O’Neill joins Jonathan Portes, economics professor at Kings College London, and Danny Sriskandarajah, chief executive of the New Economics Foundation, in calling for bold action in an open letter.
“Taxes in Britain are rising faster than in any comparable economy while public services deteriorate. The country spends £100bn a year in debt interest, more than the entire defence budget and equivalent to half of NHS spending,” they point out.
“Seven prime ministers in 10 years have inherited the same challenge and failed to solve it for the same reasons: the problems are structural and systemic.”
Other signatories to the letter include John Muellbauer, senior research fellow of Nuffield College, Oxford, who has long advocated property tax reform; and professor dame Henrietta Moore, director of the Institute for Global Prosperity at University College London.
They suggest the starting point should be the blueprint for a drastic overhaul of tax and public services laid out in a new report from the institute, published on Thursday.
“Prosperity 2030” suggests replacing six major taxes, including income tax, capital gains tax, inheritance tax and national insurance contributions, with a single levy.
Called “national contributions,” this would be paid on all income, regardless of whether from work, from the sale of assets – or from a late relative’s estate.
The authors of the report claim that depending on the rate it was set at, this could raise a whopping additional £75bn a year within five years.
They call for the proceeds of these and other tax reforms, including a trebling of air passenger duty, to be spent on providing universal services to the public – including free bus services and free lunches for all primary school children, for example.
Moore said: “Prosperity 2030 is about rebuilding the systems that shape everyday life, work, care, housing, skills and the cost of living. It is a plan for an economy that measures success by whether people can live secure, dignified and hopeful lives.”
Tax expert Dan Neidle of consultancy Tax Policy Associates, has raised questions about the plausibility of Prosperity 2030’s assumptions, however, saying, “I don’t see where the numbers come from.”

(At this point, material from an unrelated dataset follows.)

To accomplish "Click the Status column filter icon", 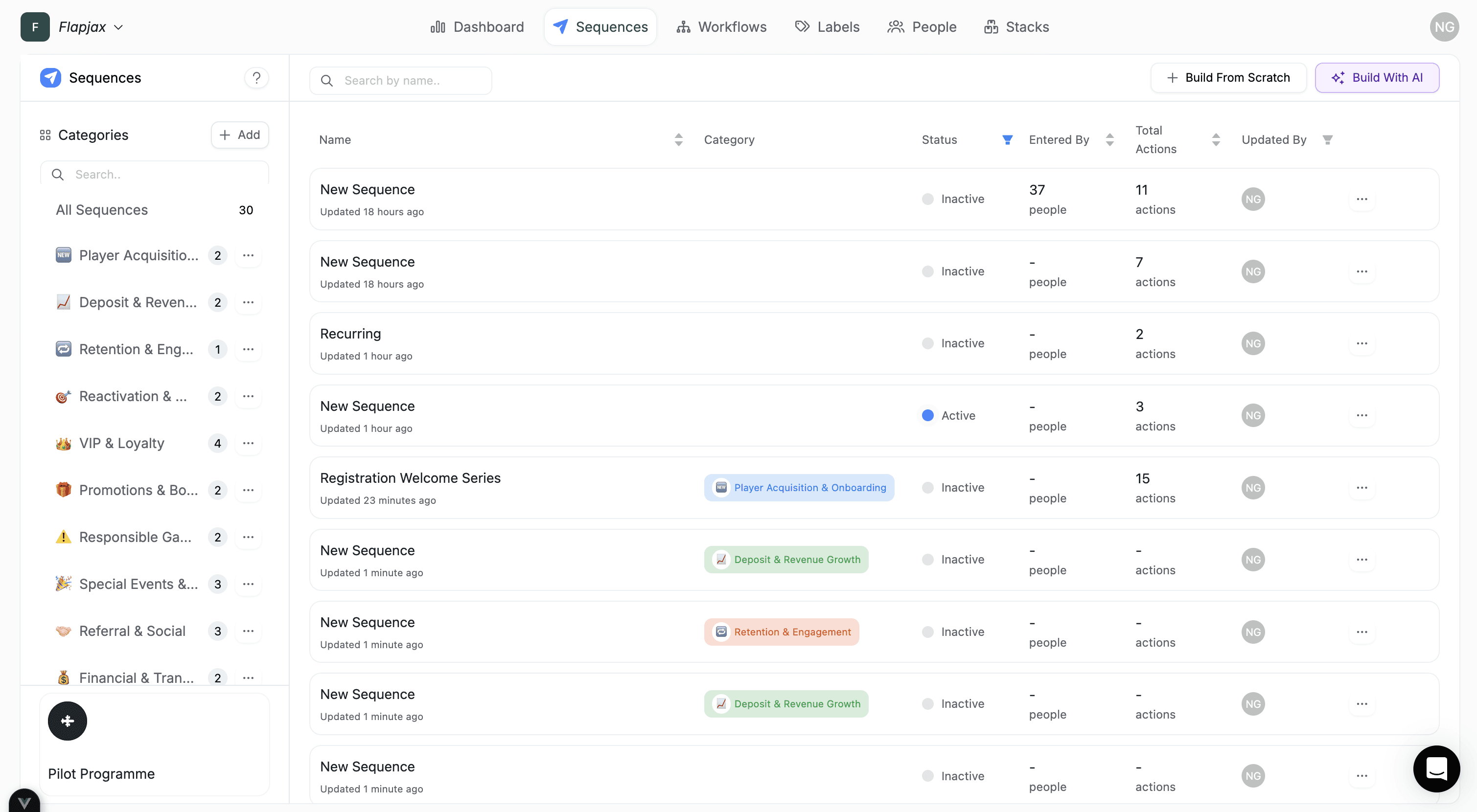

The report also advocates scrapping stamp duty and council tax in favour of a national 1% levy on the value of property, with the proceeds remitted to local authorities, according to their population.
The latter proposal echoes a suggestion made by Sheffield Hallam MP Lou Haigh, a key member of Burnham’s team, in a recent pamphlet for the Tribune group of Labour MPs. Burnham himself has talked in the past about the benefits of a “land value tax,” levied on property.
This latest intervention comes as policy wonks from across Labour and beyond, vie to influence the incoming regime.
Burnham is expected to be confirmed as Labour leader on 17 July when nominations close, and to take over from Keir Starmer as prime minister on 20 July.
A critical early decision will be who to appoint as chancellor, with energy secretary Ed Miliband regarded as the most likely choice.
O’Neill, a crossbench peer and former chief economist at Goldman Sachs, has collaborated with Burnham in Manchester. He has been mooted as a potential senior adviser to the PM-in-waiting, though no formal announcement has been made.